CAMP H.M. SMITH, Hawaii -- A Marine sergeant received a Navy and Marine Corps Commendation Medal here June 1 for saving a 5-year-old boy from drowning at a residential pool in Ewa Beach, May 19.
Sgt. Augustin A. Delgado, a radio operator by trade who currently works as a watch staff noncommissioned officer at the U.S. Marine Corps Forces, Pacific, command operations center, was swimming during his wife’s baby shower when a friend noticed Keli’i Ramento face down in the water.

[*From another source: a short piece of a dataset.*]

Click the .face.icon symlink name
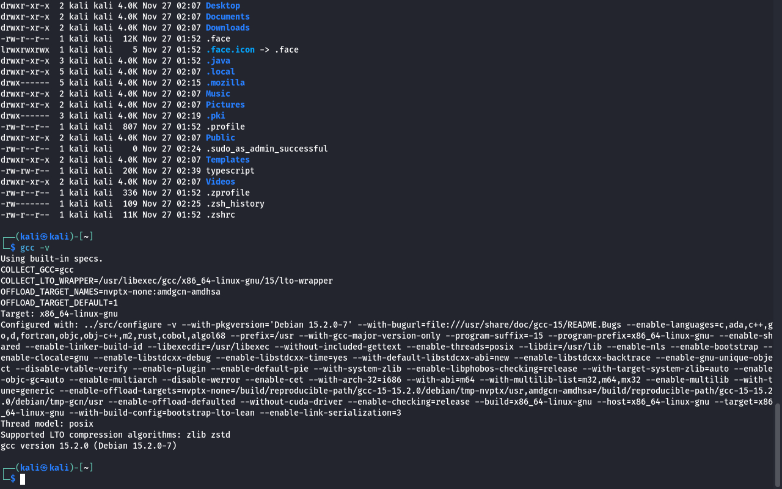 230,50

“She said ‘there’s a baby in the water,’” recalled Delgado. “She grabs the child, pulls his head out of the water and starts crying and screaming. I grabbed the baby from her and put the child on the cement right outside the pool.”
Delgado was still standing in the water when he began applying cardiopulmonary resuscitation on the unconscious boy. Witnesses immediately called the paramedics.
He learned to perform CPR as a part the Combat Lifesaver Course during his pre-deployment training for Iraq.
While he was trying to resuscitate the child, Delgado checked for his pulse but said he felt nothing. He continued performing CPR on Keli’i with the help of a friend until the paramedics arrived.
“Finally the child took a deep breath and let it out, and that was it,” Delgado said. “I thought ‘okay, that’s his last breath.’”
It wasn’t. Delgado visited Keli’i and his parents at the Kapiolani Medical Center for Women & Children where he received treatment after the incident. A couple weeks later, the child and his family were present at Delgado’s award ceremony.
“He is adopted into my family for what he did,” said Keli’i’s father, Mark Ramento, who had never met Delgado before this incident. “[He is] my son’s angel.”
Keli’i’s parents told Delgado’s officer-in-charge their son would have died without Delgado’s immediate actions.
“I was proud of his actions in saving a life,” said Lt. Col. Kip P. Bunten, officer-in-charge of COC, MarForPac. “We as Marines are encouraged to make decisions, take action and not give up. The events of that day reflect that he upheld those standards.”